Required action → Output every entry exactly as it appears.

[Stored data entries]
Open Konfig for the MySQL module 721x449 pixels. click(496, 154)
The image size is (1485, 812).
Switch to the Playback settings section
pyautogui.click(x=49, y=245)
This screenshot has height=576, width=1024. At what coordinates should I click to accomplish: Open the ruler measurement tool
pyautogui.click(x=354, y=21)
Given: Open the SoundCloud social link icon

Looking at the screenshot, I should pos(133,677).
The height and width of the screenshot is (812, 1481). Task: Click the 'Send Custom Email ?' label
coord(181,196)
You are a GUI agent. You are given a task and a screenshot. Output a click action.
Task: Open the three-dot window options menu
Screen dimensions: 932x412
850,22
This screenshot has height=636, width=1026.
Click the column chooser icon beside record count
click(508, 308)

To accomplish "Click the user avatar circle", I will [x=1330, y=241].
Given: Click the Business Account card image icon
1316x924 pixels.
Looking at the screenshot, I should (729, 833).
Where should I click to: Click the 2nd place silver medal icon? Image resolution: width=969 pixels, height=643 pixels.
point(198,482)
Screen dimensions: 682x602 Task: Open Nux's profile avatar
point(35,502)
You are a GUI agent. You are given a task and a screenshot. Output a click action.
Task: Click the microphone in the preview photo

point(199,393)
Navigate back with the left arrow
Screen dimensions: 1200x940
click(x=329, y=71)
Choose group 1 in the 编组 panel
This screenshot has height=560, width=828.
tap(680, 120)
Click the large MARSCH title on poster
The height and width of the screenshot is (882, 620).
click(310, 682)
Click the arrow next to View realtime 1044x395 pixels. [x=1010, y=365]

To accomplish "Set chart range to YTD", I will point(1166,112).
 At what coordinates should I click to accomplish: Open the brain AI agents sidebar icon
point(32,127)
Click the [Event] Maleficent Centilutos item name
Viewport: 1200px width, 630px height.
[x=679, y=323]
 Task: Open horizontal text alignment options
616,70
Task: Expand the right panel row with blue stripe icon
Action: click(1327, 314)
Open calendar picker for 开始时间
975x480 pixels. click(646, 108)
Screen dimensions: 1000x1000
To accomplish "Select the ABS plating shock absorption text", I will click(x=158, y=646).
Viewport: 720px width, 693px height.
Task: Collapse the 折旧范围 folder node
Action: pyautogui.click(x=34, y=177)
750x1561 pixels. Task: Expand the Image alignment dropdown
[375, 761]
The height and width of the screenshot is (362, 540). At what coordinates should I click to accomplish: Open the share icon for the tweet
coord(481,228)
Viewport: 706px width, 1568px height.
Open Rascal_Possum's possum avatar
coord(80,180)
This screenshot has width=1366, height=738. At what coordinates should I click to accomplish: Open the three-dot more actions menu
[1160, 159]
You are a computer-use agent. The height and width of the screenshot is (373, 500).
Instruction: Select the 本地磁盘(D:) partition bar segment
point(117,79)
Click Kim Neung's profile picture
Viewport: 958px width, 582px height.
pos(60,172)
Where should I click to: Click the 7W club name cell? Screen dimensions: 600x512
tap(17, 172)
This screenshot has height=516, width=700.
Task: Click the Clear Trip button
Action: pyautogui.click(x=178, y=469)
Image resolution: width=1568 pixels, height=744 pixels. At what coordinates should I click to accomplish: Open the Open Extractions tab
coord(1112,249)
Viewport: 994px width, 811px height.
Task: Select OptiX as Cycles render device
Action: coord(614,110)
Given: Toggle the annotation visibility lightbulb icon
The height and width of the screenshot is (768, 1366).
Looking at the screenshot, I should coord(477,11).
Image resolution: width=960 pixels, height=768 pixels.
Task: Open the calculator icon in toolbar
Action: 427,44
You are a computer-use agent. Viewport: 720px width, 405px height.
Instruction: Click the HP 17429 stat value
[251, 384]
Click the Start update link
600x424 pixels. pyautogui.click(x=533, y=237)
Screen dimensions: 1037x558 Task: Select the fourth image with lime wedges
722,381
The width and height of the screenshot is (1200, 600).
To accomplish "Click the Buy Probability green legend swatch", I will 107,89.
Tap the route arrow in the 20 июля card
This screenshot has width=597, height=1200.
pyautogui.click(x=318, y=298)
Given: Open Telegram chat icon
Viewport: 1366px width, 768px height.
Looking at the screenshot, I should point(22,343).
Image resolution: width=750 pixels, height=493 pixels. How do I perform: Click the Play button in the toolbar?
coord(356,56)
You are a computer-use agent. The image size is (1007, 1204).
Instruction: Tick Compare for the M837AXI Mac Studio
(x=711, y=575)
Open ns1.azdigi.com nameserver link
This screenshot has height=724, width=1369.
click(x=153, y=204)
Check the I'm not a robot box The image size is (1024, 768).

Output for this task →
Open Konfig for the MySQL module 721x449 pixels. click(496, 154)
The image size is (1485, 812).
Switch to the Playback settings section
pyautogui.click(x=49, y=245)
This screenshot has height=576, width=1024. At what coordinates should I click to accomplish: Open the ruler measurement tool
pyautogui.click(x=354, y=21)
Given: Open the SoundCloud social link icon

Looking at the screenshot, I should pos(133,677).
The height and width of the screenshot is (812, 1481). Task: Click the 'Send Custom Email ?' label
coord(181,196)
You are a GUI agent. You are given a task and a screenshot. Output a click action.
Task: Open the three-dot window options menu
Screen dimensions: 932x412
850,22
This screenshot has height=636, width=1026.
Click the column chooser icon beside record count
click(508, 308)

To accomplish "Click the user avatar circle", I will [x=1330, y=241].
Given: Click the Business Account card image icon
1316x924 pixels.
Looking at the screenshot, I should (729, 833).
Where should I click to: Click the 2nd place silver medal icon? Image resolution: width=969 pixels, height=643 pixels.
point(198,482)
Screen dimensions: 682x602 Task: Open Nux's profile avatar
point(35,502)
You are a GUI agent. You are given a task and a screenshot. Output a click action.
Task: Click the microphone in the preview photo

point(199,393)
Navigate back with the left arrow
Screen dimensions: 1200x940
click(x=329, y=71)
Choose group 1 in the 编组 panel
This screenshot has height=560, width=828.
tap(680, 120)
Click the large MARSCH title on poster
The height and width of the screenshot is (882, 620).
click(310, 682)
Click the arrow next to View realtime 1044x395 pixels. [x=1010, y=365]

To accomplish "Set chart range to YTD", I will point(1166,112).
 At what coordinates should I click to accomplish: Open the brain AI agents sidebar icon
point(32,127)
Click the [Event] Maleficent Centilutos item name
Viewport: 1200px width, 630px height.
[x=679, y=323]
 Task: Open horizontal text alignment options
616,70
Task: Expand the right panel row with blue stripe icon
Action: click(1327, 314)
Open calendar picker for 开始时间
975x480 pixels. click(646, 108)
Screen dimensions: 1000x1000
To accomplish "Select the ABS plating shock absorption text", I will click(x=158, y=646).
Viewport: 720px width, 693px height.
Task: Collapse the 折旧范围 folder node
Action: pyautogui.click(x=34, y=177)
750x1561 pixels. Task: Expand the Image alignment dropdown
[375, 761]
The height and width of the screenshot is (362, 540). At what coordinates should I click to accomplish: Open the share icon for the tweet
coord(481,228)
Viewport: 706px width, 1568px height.
Open Rascal_Possum's possum avatar
coord(80,180)
This screenshot has width=1366, height=738. At what coordinates should I click to accomplish: Open the three-dot more actions menu
[1160, 159]
You are a computer-use agent. The height and width of the screenshot is (373, 500).
Instruction: Select the 本地磁盘(D:) partition bar segment
point(117,79)
Click Kim Neung's profile picture
Viewport: 958px width, 582px height.
pos(60,172)
Where should I click to: Click the 7W club name cell? Screen dimensions: 600x512
tap(17, 172)
This screenshot has height=516, width=700.
Task: Click the Clear Trip button
Action: pyautogui.click(x=178, y=469)
Image resolution: width=1568 pixels, height=744 pixels. At what coordinates should I click to accomplish: Open the Open Extractions tab
coord(1112,249)
Viewport: 994px width, 811px height.
Task: Select OptiX as Cycles render device
Action: coord(614,110)
Given: Toggle the annotation visibility lightbulb icon
The height and width of the screenshot is (768, 1366).
Looking at the screenshot, I should coord(477,11).
Image resolution: width=960 pixels, height=768 pixels.
Task: Open the calculator icon in toolbar
Action: 427,44
You are a computer-use agent. Viewport: 720px width, 405px height.
Instruction: Click the HP 17429 stat value
[251, 384]
Click the Start update link
600x424 pixels. pyautogui.click(x=533, y=237)
Screen dimensions: 1037x558 Task: Select the fourth image with lime wedges
722,381
The width and height of the screenshot is (1200, 600).
To accomplish "Click the Buy Probability green legend swatch", I will 107,89.
Tap the route arrow in the 20 июля card
This screenshot has width=597, height=1200.
pyautogui.click(x=318, y=298)
Given: Open Telegram chat icon
Viewport: 1366px width, 768px height.
Looking at the screenshot, I should point(22,343).
Image resolution: width=750 pixels, height=493 pixels. How do I perform: Click the Play button in the toolbar?
coord(356,56)
You are a computer-use agent. The image size is (1007, 1204).
Instruction: Tick Compare for the M837AXI Mac Studio
(x=711, y=575)
Open ns1.azdigi.com nameserver link
This screenshot has height=724, width=1369.
click(x=153, y=204)
Check the I'm not a robot box The image size is (1024, 768).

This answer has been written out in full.